Толчок и вид гроба вызвали нервный трепет в захваченном врасплох Ване, и без того расстроенном.
Назвав присмиревших гребцов ротозеями, Балакирев опустил голову на руки и погрузился в такое состояние, которое трудно считать сном и ещё труднее — бдением. Это такое состояние, при котором, глядя раскрытыми глазами, человек видит недоступное для него в другое время.
Они проезжали мимо Троицкой пристани, и Ваня видел теперь на ней, будто бы толпа народа кишит вокруг высокого эшафота, на котором стоял кто-то знакомый ему. Но кто это стоял — как ни напрягал память свою Балакирев — ничего не выжал из неё и обратился за помощью к гребцам.
— Кто там такой, высоко-то над толпою? — спросил он гробовым голосом.
— Где? — оборотившись в указанном направлении, спросил Андрей — гребец, особенно стремый и одарённый превосходным зрением.
— Да над пристанью, у моста-то в крепость… где подмостки…
— Никакой толпы, ни подмостей нет, да и на площади ни души! — отвечал тот с уверенностью. Взглянув на Ваню, чтобы начать с ним дальнейшие разъяснения, Андрей осёкся, словно окаченный холодною водою. На лице Балакирева была смертная бледность, и хотя глаза его были открыты, но, судя по ослабленному дыханию, он спал, лихорадочно вздрагивая, как в припадке.

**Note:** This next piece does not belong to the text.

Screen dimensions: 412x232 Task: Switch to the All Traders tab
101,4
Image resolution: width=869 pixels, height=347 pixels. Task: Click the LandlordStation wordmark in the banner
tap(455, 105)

— Что с Иваном-от Алексеичем деется, глянь-кось, Митюха?… Не в себе он, кажись.
— Смалчивай… Нам-от что?.. Может, с непривычки забрало его… Ведь княгиня Настасья Петровна неволит сквернеющим винищем… И меня ономнясь угостить вздумал ихний кучер Кузьма… Один стаканчик пропустил я да к вечеру думал — шалею… Вот те Бог — правда.